Although all focus is now on fighting the pandemic and handling its immediate effects to business and private life, we should nevertheless also continue to focus on long-term trends; global climate change could pose a next crisis for example. Many governments provide stimulus programs aimed at short-term solutions such as preserving jobs and businesses. In the longer term significant investments in infrastructure and sustainable businesses are necessary. Banks can help with their low interest bearing loans, but set clear conditions to ESG investments, as discussed in the ‘Sustainable Finance’ brochure of our Financial Services industry group. More and more countries and tightening legislation to curtail CO2 emissions and demand a decrease in the energy use of buildings, requiring sustainable investments to improve properties. Any entrepreneur should have a clear narrative on ESG nowadays.
In the past financial crisis we saw the hunt for low priced properties and businesses, which may come by again. Due to the huge government spending on supporting employees and entrepreneurs, we see an all-time low in insolvencies. That may not last. When the crisis fades away over time, government spending may be winded down, while customer demand may not increase and replace the government shield equally. As a result, many businesses may not live to see the light at the end of the tunnel and decreasing values will result. This will provide opportunities for PE firms and other investors. We may also expect increasing numbers and amounts in M&A transactions this year. Real estate involves high values which may pose a risk with regard to the integrity of parties involved. Businesses are vulnerable to events that damage their reputation and business leaders are increasingly aware of the need to show integrity. Business leaders also recognise that they need to be more proactive in managing these risks. These are the findings of the ‘Global Risk Landscape 2020’ report.
Demography in general and its impact on healthcare especially are other relevant trends to keep an eye on in determining business risks and opportunities in real estate and construction. The new generations youngsters have other demands towards housing, the work place and retail experience, whereas the more elderly set other demands aimed more towards housing and care.

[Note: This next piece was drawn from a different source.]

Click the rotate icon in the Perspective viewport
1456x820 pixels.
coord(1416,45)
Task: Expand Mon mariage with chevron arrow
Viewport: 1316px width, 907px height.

As you will have noticed from above mentioned trends, it’s all about risk management. Economic slowdown, computer crime and business interruption have emerged as key business risks in general. The growing amount, values and impact of use of data in daily business are reflected in the growing number and size of data centres filling the landscape and arising as a new separate asset class in real estate. The real estate and construction industries are becoming more aware of the relevance of data for themselves too. Social distancing and lockdowns lead to different working methods, the construction industry becoming one of the biggest adaptors of drones for site inspections and shifting fast to digital modelling, offsite production involving 3d printing and robotics. Housing landlords often have more privacy sensitive data about their tenants then they are aware of. That applies increasingly for office and retail operators as flex and sustainable use of property goes together with user monitoring. GDPR, data integrity and protection and reputation risks should be high on the list of the real estate and construction industry too.
In the former Financial crisis, present Covid crisis, next Climate crisis and next crises to follow BDO will help its clients to react, become resilient, and realise new business models.